Originally Posted by citcat
y'' of xy+y^3=1

what did you get for y' ?
• Aug 27th 2012, 10:29 AM
citcat
Re: What is the second derivative of xy+y^3=1 using implicit differentiation?
-(y/x-y)
• Aug 27th 2012, 02:44 PM
Soroban
Re: What is the second derivative of xy+y^3=1 using implicit differentiation?
Hello, citcat!

You're off to a bad start . . .

Do you have the correct answer?

Quote:

$\displaystyle \text{Find }y''\text{ for: }\:xy+y^3\:=\:1$

We have: .$\displaystyle 1\!\cdot\!y + x\!\cdot\!y' + 3y^2\!\cdot\!y' \:=\:0$

. . . . . . . . . . . . $\displaystyle x\!\cdot\!y' + 3y^2\!\cdot\!y' \:=\:-y$

. . . . . . . . . . . . . $\displaystyle (x + 3y^2)y' \:=\:-y$

. . . . . . . . . . . . . . . . . . . $\displaystyle y' \:=\:\frac{\text{-}y}{x+3y^2}$ .[1]

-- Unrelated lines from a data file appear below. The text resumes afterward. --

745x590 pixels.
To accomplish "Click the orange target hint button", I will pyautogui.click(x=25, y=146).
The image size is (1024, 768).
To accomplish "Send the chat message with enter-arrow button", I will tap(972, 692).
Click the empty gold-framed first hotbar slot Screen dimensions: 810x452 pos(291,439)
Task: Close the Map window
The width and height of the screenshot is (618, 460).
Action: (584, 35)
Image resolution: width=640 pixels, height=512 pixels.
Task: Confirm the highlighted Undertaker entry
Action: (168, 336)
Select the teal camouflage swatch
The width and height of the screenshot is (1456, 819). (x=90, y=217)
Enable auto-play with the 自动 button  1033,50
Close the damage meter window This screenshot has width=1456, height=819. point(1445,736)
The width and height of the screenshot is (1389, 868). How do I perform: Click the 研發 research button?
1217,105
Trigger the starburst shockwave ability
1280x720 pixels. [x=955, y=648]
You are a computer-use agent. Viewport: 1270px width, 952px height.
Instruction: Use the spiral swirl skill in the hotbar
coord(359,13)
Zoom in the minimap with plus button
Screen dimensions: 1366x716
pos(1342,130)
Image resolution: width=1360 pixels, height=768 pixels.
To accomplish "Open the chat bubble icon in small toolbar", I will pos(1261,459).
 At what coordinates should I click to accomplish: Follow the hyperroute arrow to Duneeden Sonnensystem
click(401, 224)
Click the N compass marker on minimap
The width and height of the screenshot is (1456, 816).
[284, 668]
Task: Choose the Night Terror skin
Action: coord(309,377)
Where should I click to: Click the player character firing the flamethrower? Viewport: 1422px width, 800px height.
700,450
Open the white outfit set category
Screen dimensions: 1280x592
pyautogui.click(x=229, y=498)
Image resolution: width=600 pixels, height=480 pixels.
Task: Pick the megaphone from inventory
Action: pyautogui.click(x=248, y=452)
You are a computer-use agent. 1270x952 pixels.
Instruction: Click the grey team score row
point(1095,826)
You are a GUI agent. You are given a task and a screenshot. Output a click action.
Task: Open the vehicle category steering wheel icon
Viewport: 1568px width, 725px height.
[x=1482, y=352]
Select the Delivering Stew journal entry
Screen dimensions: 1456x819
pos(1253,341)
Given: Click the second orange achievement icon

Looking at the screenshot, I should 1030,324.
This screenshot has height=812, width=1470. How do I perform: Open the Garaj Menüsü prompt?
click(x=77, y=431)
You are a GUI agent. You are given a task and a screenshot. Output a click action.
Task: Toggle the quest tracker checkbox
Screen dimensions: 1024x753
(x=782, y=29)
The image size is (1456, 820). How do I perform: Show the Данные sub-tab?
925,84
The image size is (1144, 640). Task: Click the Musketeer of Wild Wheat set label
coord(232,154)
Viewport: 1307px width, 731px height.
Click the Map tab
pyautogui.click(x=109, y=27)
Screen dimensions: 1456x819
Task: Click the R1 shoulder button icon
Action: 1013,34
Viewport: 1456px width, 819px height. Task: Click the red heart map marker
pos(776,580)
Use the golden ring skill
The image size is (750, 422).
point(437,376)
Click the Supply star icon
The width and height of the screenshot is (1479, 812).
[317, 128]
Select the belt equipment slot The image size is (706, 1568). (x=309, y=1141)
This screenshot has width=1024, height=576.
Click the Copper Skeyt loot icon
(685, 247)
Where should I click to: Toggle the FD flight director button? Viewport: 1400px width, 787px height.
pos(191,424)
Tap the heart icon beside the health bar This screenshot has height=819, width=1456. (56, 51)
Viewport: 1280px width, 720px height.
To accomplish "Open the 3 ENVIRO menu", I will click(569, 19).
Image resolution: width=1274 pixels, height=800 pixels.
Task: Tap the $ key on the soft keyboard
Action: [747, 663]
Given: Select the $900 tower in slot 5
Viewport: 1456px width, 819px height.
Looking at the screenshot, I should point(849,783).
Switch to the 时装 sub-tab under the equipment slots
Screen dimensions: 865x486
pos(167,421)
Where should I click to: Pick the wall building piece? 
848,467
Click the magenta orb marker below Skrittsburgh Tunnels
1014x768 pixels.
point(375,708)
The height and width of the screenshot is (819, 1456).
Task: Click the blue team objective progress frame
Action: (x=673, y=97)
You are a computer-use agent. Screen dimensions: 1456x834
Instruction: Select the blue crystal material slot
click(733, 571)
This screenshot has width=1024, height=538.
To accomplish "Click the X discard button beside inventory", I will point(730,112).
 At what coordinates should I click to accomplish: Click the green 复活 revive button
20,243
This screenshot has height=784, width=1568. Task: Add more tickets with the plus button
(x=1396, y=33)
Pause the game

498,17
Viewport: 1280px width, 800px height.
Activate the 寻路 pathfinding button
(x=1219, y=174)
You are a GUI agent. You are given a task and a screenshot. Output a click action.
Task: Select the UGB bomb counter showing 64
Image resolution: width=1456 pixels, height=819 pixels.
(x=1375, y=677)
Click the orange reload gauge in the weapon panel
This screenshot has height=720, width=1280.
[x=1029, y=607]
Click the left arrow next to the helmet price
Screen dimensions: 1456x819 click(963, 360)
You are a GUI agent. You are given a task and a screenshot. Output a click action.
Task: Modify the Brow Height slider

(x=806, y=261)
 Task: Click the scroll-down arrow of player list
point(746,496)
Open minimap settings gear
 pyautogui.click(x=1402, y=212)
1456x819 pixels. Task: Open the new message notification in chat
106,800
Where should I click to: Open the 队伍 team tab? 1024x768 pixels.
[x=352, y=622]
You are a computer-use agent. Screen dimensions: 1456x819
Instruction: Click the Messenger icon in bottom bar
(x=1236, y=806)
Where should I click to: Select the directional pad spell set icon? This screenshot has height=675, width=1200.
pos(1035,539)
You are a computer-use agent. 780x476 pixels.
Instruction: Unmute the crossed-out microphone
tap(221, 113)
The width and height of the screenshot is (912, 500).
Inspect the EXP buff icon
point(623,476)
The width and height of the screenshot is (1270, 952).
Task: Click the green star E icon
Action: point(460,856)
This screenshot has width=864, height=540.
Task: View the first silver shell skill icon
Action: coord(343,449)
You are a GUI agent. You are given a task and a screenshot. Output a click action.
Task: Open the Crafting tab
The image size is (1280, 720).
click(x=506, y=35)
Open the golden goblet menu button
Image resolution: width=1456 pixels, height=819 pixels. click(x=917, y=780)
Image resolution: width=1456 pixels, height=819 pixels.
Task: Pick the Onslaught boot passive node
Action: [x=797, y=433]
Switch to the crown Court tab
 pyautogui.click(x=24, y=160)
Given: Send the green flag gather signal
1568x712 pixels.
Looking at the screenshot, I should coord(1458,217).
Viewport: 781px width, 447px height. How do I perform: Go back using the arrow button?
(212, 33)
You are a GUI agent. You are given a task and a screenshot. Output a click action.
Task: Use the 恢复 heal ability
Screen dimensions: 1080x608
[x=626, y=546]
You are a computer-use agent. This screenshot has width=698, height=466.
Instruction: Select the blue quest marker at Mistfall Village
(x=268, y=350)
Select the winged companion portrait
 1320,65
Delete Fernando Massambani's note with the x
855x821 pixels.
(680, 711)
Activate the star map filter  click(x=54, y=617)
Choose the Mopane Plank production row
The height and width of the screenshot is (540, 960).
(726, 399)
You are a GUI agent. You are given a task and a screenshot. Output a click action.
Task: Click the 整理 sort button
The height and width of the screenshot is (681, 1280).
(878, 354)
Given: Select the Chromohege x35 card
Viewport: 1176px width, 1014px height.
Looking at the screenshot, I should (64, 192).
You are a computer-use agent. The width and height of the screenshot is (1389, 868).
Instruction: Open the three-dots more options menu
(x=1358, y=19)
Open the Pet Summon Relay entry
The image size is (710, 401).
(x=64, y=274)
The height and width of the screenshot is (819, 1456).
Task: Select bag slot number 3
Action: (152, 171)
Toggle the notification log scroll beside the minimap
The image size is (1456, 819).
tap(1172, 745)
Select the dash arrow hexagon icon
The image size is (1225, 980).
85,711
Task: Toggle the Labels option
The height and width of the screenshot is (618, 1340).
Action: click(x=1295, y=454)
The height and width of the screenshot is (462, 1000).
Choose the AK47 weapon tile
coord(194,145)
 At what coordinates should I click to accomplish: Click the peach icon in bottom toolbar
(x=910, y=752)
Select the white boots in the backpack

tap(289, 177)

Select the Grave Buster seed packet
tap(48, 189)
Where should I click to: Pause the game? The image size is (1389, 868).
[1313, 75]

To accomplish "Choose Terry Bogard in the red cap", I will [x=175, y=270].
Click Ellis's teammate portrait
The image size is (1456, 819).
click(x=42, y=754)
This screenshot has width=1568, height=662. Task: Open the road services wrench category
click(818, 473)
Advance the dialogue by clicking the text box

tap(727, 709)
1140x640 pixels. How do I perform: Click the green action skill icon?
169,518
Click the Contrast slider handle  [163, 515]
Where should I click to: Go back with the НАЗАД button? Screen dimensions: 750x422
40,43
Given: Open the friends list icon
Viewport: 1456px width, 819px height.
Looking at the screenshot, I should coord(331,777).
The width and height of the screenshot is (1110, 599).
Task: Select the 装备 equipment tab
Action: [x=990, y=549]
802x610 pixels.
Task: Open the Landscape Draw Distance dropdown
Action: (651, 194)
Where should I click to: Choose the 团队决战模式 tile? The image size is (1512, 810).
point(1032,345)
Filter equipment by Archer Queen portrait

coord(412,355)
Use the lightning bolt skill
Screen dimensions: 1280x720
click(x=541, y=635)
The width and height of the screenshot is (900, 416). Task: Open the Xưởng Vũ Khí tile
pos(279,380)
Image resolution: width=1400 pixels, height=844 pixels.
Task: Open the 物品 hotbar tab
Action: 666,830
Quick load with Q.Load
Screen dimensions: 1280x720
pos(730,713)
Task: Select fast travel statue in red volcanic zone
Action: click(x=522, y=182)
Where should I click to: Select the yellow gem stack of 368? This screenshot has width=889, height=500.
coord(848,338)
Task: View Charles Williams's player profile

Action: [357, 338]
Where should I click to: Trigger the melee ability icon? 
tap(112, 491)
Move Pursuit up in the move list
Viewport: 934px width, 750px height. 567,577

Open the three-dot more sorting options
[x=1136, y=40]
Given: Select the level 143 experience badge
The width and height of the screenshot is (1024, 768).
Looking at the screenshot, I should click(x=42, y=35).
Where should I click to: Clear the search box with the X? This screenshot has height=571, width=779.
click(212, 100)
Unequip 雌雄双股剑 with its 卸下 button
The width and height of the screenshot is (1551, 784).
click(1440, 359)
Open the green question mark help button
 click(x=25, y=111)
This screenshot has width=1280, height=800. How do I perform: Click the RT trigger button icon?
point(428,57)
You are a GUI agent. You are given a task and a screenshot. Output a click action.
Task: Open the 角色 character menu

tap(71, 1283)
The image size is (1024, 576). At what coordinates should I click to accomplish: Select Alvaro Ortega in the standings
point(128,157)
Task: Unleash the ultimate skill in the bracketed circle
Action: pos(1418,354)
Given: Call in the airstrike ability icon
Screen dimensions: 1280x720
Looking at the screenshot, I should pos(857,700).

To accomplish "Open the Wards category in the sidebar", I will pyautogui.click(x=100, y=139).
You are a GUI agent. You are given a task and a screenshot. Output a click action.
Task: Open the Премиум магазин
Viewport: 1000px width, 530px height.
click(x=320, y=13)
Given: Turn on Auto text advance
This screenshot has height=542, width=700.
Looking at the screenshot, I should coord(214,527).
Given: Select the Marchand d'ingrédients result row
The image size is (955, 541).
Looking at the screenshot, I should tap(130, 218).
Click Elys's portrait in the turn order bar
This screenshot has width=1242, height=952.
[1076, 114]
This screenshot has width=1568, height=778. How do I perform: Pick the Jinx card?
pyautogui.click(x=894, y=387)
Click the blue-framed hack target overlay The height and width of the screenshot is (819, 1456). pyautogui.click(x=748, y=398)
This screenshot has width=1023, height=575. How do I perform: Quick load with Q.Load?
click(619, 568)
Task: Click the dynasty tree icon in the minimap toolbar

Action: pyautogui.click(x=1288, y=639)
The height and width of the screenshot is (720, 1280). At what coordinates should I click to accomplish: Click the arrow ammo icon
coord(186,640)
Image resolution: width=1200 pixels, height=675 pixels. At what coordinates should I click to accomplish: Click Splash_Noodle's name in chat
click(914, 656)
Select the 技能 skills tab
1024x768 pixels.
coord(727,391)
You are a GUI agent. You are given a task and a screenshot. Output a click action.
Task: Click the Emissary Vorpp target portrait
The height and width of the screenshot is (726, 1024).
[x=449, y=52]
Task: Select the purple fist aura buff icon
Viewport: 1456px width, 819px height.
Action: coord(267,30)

Then: .$\displaystyle y" \;=\;\frac{(x+3y^2)(\text{-}y') - (\text{-}y)(1 + 6yy')}{(x+3y^2)^2}$

. . . . . $\displaystyle y'' \;=\;\frac{-xy' - 3y^2y' + y + 6y^2y'}{(x+3y^2)^2}$

. . . . . $\displaystyle y'' \;=\;\frac{y - xy + 3y^2y'}{(x+3y^2)^2}$

Substitute [1]:
. . $\displaystyle y'' \;=\;\frac{y - xy + 3y^2\left(\frac{\text{-}y}{x+3y^2}\right)}{(x+3y^2)^2}$

. . $\displaystyle y'' \;=\;\frac{y(x+3y^2) - xy(x+3y^2) - 3y^3}{(x+3y^2)^3}$

. . $\displaystyle y'' \;=\;\frac{xy + 3y^3 - x^2y - 3xy^3 - 3y^3}{(x+3y^2)^3}$

. . $\displaystyle y'' \;=\;\frac{xy - x^2y - 3xy^3}{(x+3y^2)^3}$